:: MATERIAL PROVIDED ::

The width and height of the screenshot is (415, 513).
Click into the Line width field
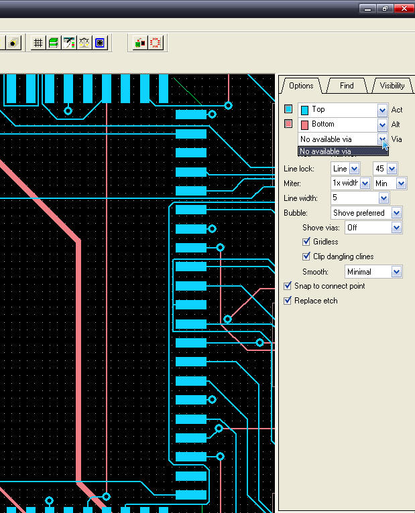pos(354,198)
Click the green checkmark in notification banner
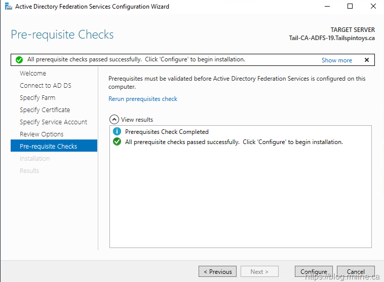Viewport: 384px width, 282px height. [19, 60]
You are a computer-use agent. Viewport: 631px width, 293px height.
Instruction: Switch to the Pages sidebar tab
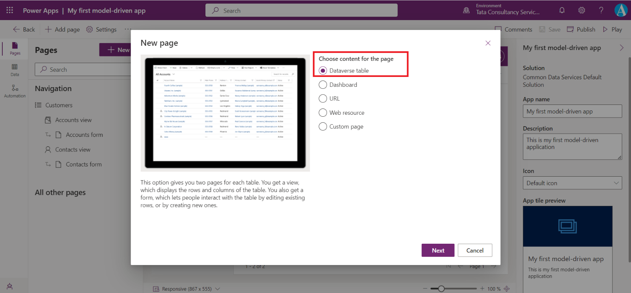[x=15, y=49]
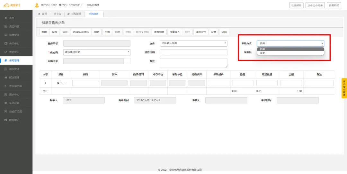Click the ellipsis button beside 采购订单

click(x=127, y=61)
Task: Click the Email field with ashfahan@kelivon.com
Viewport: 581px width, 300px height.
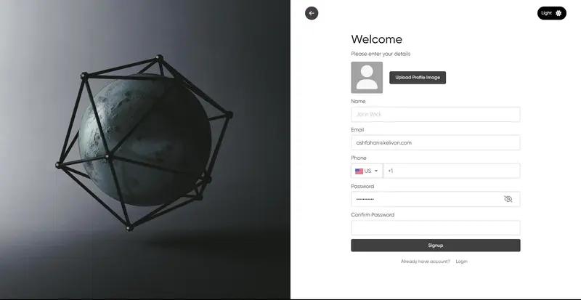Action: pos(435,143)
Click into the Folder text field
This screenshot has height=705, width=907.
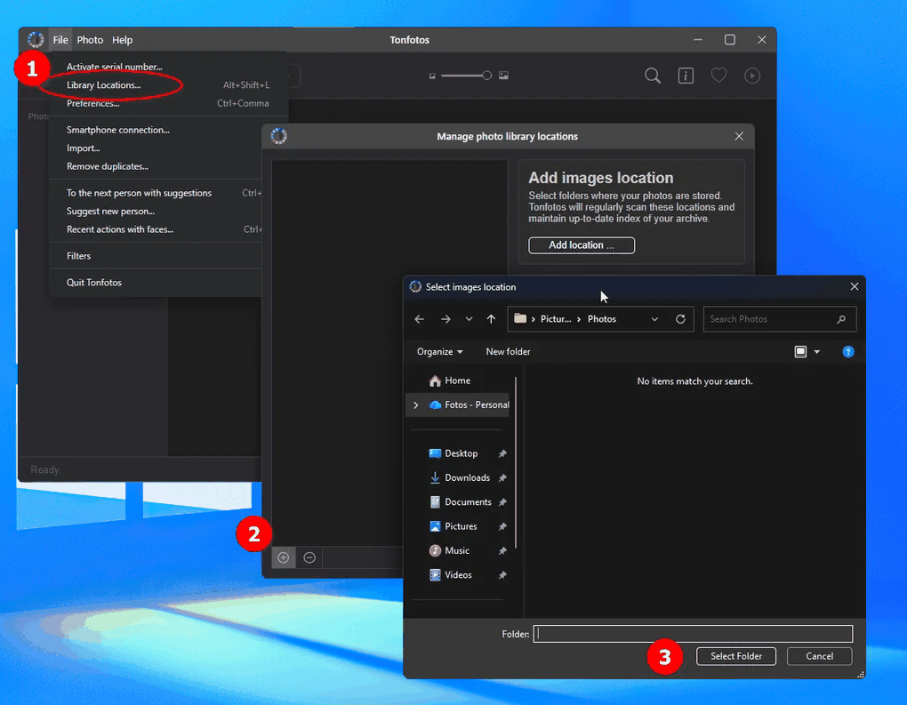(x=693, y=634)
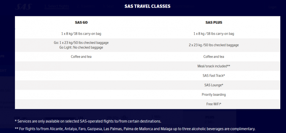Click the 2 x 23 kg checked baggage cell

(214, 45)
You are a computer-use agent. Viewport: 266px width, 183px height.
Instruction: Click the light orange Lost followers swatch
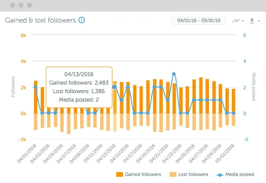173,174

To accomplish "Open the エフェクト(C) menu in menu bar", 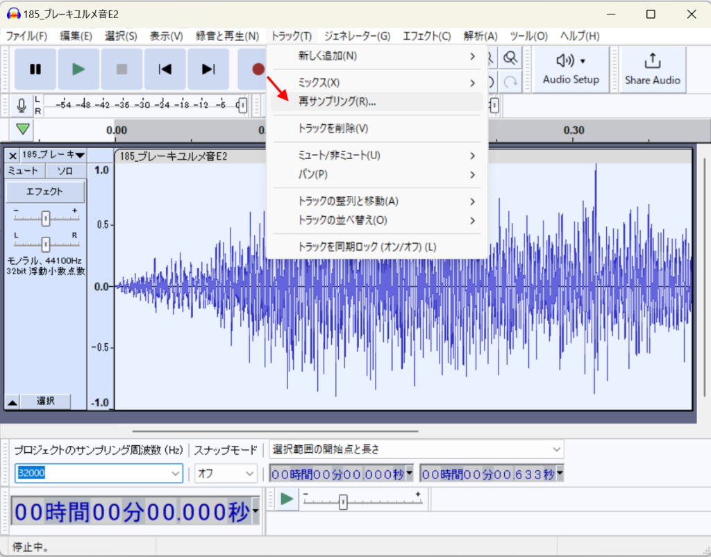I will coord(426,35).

:::
:: MATERIAL PROVIDED ::

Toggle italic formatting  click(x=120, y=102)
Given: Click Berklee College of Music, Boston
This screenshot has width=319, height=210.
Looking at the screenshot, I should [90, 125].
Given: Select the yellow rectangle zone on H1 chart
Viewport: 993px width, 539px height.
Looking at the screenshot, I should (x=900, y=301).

:::

● PROMPT: Search the data above for the word "Given". Copy each line it is in.

● SOLUTION TO THE PROBLEM:
Given: Click Berklee College of Music, Boston
Given: Select the yellow rectangle zone on H1 chart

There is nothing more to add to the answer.